I use an online free package called Wave Accounting, and invoice Uber every week to correspond with my earnings and sales tax obligations. I also scan and upload expense receipts, which get reconciled against my bank transactions each month.

If you are wanting to pay for accounting software, look at Xero, it's excellent. But if you just want to keep track of things properly, and for reporting purposes, look into Wave

https://www.waveapps.com/

Bear in mind that you do need a basic understanding of accounting processes to use it effectively, and troubleshoot any anomalies that come up.


----------



## Genoa (Mar 22, 2017)

Thanks very much


----------



## Bandy (Jul 26, 2016)

Genoa said:


> Does anyone use an app like this for your accounting needs?
> 
> Thanks.


https://www.intuit.com.au/mobile/


----------



## letmethehellin (Nov 6, 2016)

Jaysonic,
Wave is a great app!, i use it for something else.. curious how you use it for uber though?


----------



## BabyBoomer (Feb 28, 2017)

I bought intuit a few days ago ...and the biggest advantage (of this type of software) is that it will automatically download and import your bank accounts. This means that you don't need to individually type each expense or Uber income (with dates etc). It also has a section to calculate and lodge GST / BAS. I also prepared monthly invoices to Uber to correspond with their payment advice and match with GST payments.

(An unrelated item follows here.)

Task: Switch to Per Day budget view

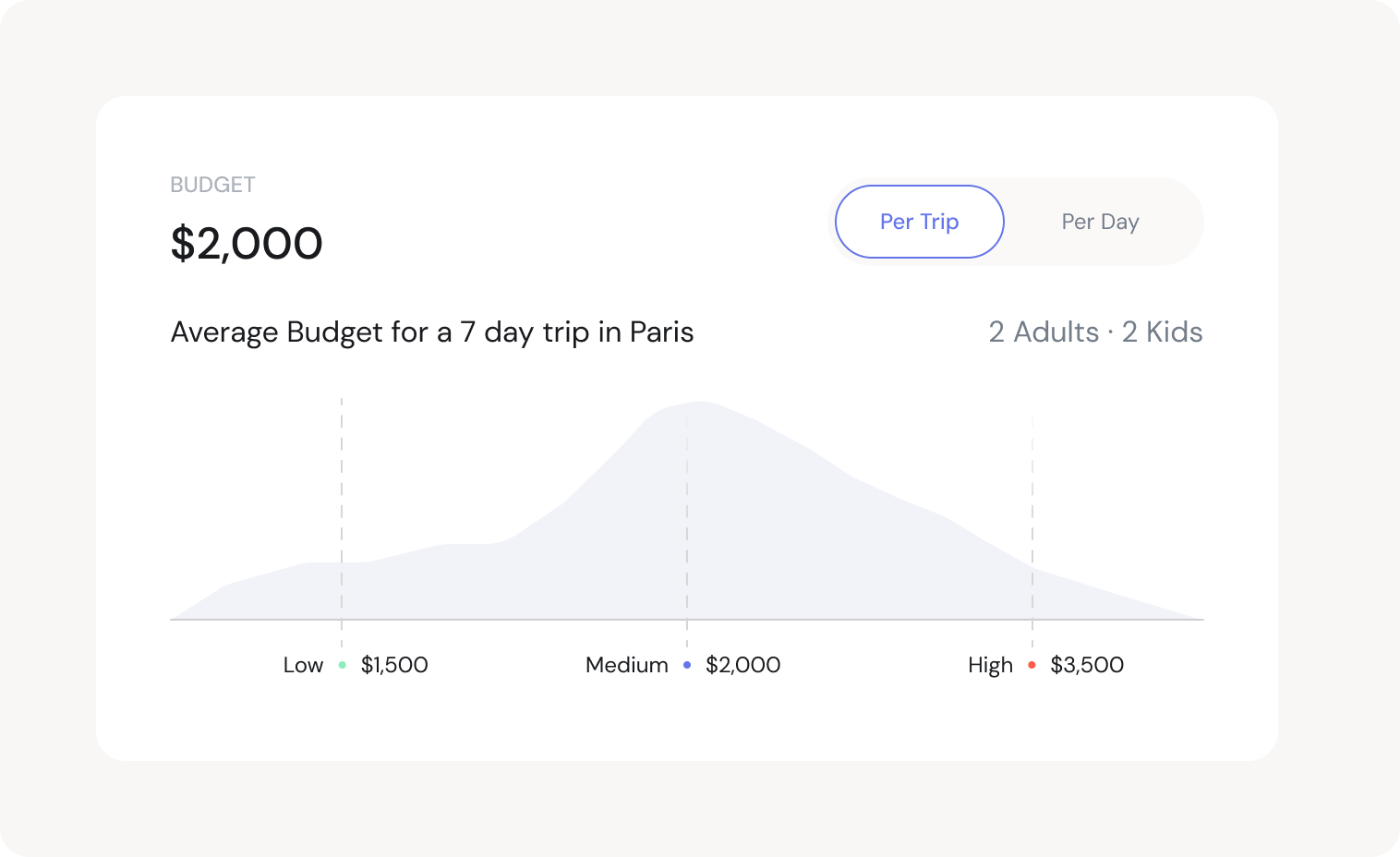Action: click(x=1100, y=222)
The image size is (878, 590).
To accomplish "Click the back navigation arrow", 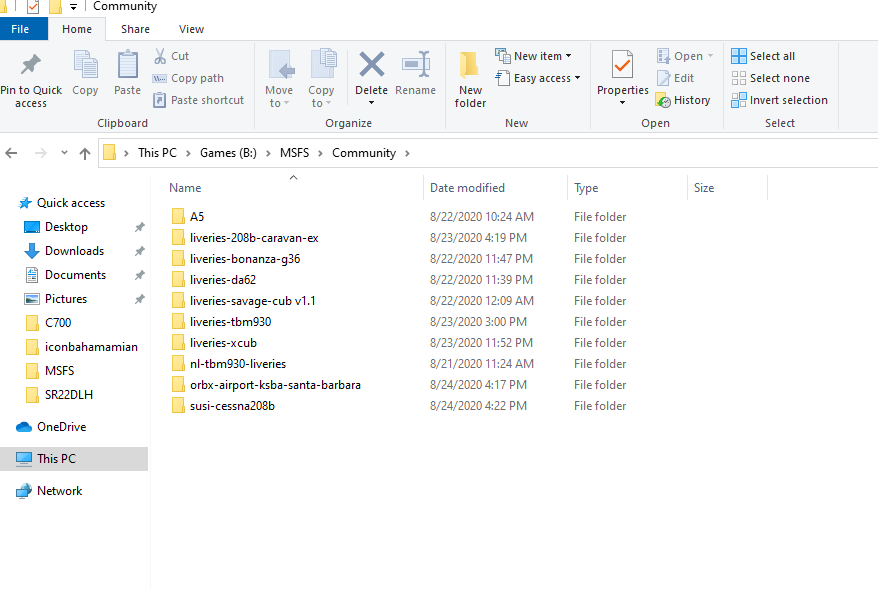I will click(x=11, y=152).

Intuit mobile has the advantage of using GPS to track your vehicle (handy for mixed private/business use) and being able to photograph receipt so import them (especially for cash receipts). In my case importing straight from credit card/bank statement will be more useful (I guess) -and that is available on the web-based (non-mobile).

We should also keep in mind that the GST we collect isn't ours and needs to be paid, but there is a good opportunity to offset this GST with business related purchases (including GST component of: fuel costs; price of a new vehicle; or lease payments (any Uber expense that has a GST component).

For those thinking that they will be an anarchist (doesn't like rules so much) and not worry about GST payments ...I think you would be well advised to think again as you may incur interest and penalties.

Eventually, it will end badly 

Dates from the ATO website: You have a bit longer if you use an accountant.










https://www.ato.gov.au/business/bus...as/due-dates-for-lodging-and-paying-your-bas/

Cheers,

BB

I might post this separately as a reminder to humans that the deadline is almost here.


----------